There are several areas where a traditional RDBMS platform is used within an HDP environment, Ambari uses one to store the cluster configuration, Hive stores it's metastore information, Oozie stores its jobs and config and Ranger stores its policies.
One element that is not very well documented is how much space may be required if you're starting down the path of building a fairly large cluster. There are a number of reasons for this, the main one being that it does actually vary with how the cluster is used.
However that being said I've gathered some database, cluster and time metrics from a number of production environments used by Hortonworks customers and come up with a simple formula that may at least get you a rough order of magnitude estimate of the size database that's required for each major component.
There are two major variables that seem to play a part in some of the calculations, the first is the node count within the cluster, the second is the duration that the cluster is run for. For simplicity sake I'm using them in everything just to keep this article simple, and while not strictly accurate it should give you a rough estimate.
Node count is also an indicator towards environment complexity during these calculations.

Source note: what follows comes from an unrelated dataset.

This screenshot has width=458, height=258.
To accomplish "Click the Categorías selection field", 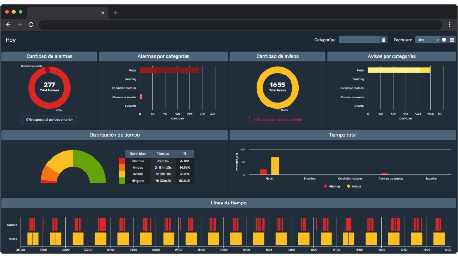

So, the numbers in this case are:
Ambari 0.7MB
Ranger 0.5MB
Oozie 0.5MB
Hive Metastore 5MB
Then all you need to do is take the number above and multiply it by the number of nodes in the cluster, and the duration (in months) you want to calculate the cluster DB utilisation duration for.
For example:
Ambari on a 100 node cluster over 2 years would be: 0.7 x 100 x 24 = 1680MB or 1.68GB approx
Hive Metastore on a 75 node cluster over 1 year would be: 5 x 75 x 12 = 4500MB or 4.5GB approx
Now, please remember that this is a very rough approximation, built from a handful of data points from a small set of customers with real world clusters, don't take this simplistic estimate as a concrete promise. As always with this, your utilisation of the cluster can severely skew any of these statistics, for example if you run thousands of jobs via Oozie every day, expect that to increase significantly quicker, similarly if you are making continuous config changes via Ambari on the API for example.
However I think the above is a reasonable start, and feedback would be very welcome. In the longer term once I've received some more feedback I'll look to get this into the formal Hortonworks documentation further down the line.